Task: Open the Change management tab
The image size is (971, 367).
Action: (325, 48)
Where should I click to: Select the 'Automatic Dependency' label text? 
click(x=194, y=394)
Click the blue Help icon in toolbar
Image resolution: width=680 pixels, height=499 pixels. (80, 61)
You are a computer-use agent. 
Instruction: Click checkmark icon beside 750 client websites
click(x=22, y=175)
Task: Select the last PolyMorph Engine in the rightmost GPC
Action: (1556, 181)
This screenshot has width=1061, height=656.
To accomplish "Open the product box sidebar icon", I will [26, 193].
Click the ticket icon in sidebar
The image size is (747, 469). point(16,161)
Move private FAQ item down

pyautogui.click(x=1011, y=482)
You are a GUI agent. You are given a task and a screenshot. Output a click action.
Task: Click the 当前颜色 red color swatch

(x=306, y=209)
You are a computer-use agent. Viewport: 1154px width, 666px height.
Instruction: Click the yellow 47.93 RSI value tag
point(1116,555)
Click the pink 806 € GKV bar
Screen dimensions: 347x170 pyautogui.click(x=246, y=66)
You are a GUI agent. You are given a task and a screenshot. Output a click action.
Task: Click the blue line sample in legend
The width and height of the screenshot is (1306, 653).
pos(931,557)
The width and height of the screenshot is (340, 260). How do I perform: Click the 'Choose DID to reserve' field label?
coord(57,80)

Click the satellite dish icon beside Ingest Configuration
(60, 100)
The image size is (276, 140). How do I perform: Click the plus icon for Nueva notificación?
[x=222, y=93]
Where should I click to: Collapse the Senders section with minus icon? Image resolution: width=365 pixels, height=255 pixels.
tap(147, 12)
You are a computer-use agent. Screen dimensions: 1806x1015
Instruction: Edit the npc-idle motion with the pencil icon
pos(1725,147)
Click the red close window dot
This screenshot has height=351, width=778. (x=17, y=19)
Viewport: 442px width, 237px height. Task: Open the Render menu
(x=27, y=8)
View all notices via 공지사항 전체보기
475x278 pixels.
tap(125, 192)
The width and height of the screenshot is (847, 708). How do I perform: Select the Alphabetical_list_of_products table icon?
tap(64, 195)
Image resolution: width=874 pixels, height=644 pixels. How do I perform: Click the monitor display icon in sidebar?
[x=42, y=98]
########
Recast every line of the items above as a Markdown table with the columns Row and Line, numbering each row and leaving out blank lines.

### RESPONSE TO THE EXERCISE
| Row | Line |
|---|---|
| 1 | Task: Open the Change management tab |
| 2 | The image size is (971, 367). |
| 3 | Action: (325, 48) |
| 4 | Where should I click to: Select the 'Automatic Dependency' label text?  |
| 5 | click(x=194, y=394) |
| 6 | Click the blue Help icon in toolbar |
| 7 | Image resolution: width=680 pixels, height=499 pixels. (80, 61) |
| 8 | You are a computer-use agent.  |
| 9 | Instruction: Click checkmark icon beside 750 client websites |
| 10 | click(x=22, y=175) |
| 11 | Task: Select the last PolyMorph Engine in the rightmost GPC |
| 12 | Action: (1556, 181) |
| 13 | This screenshot has width=1061, height=656. |
| 14 | To accomplish "Open the product box sidebar icon", I will [26, 193]. |
| 15 | Click the ticket icon in sidebar |
| 16 | The image size is (747, 469). point(16,161) |
| 17 | Move private FAQ item down |
| 18 | pyautogui.click(x=1011, y=482) |
| 19 | You are a GUI agent. You are given a task and a screenshot. Output a click action. |
| 20 | Task: Click the 当前颜色 red color swatch |
| 21 | (x=306, y=209) |
| 22 | You are a computer-use agent. Viewport: 1154px width, 666px height. |
| 23 | Instruction: Click the yellow 47.93 RSI value tag |
| 24 | point(1116,555) |
| 25 | Click the pink 806 € GKV bar |
| 26 | Screen dimensions: 347x170 pyautogui.click(x=246, y=66) |
| 27 | You are a GUI agent. You are given a task and a screenshot. Output a click action. |
| 28 | Task: Click the blue line sample in legend |
| 29 | The width and height of the screenshot is (1306, 653). |
| 30 | pos(931,557) |
| 31 | The width and height of the screenshot is (340, 260). How do I perform: Click the 'Choose DID to reserve' field label? |
| 32 | coord(57,80) |
| 33 | Click the satellite dish icon beside Ingest Configuration |
| 34 | (60, 100) |
| 35 | The image size is (276, 140). How do I perform: Click the plus icon for Nueva notificación? |
| 36 | [x=222, y=93] |
| 37 | Where should I click to: Collapse the Senders section with minus icon? Image resolution: width=365 pixels, height=255 pixels. |
| 38 | tap(147, 12) |
| 39 | You are a computer-use agent. Screen dimensions: 1806x1015 |
| 40 | Instruction: Edit the npc-idle motion with the pencil icon |
| 41 | pos(1725,147) |
| 42 | Click the red close window dot |
| 43 | This screenshot has height=351, width=778. (x=17, y=19) |
| 44 | Viewport: 442px width, 237px height. Task: Open the Render menu |
| 45 | (x=27, y=8) |
| 46 | View all notices via 공지사항 전체보기 |
| 47 | 475x278 pixels. |
| 48 | tap(125, 192) |
| 49 | The width and height of the screenshot is (847, 708). How do I perform: Select the Alphabetical_list_of_products table icon? |
| 50 | tap(64, 195) |
| 51 | Image resolution: width=874 pixels, height=644 pixels. How do I perform: Click the monitor display icon in sidebar? |
| 52 | [x=42, y=98] |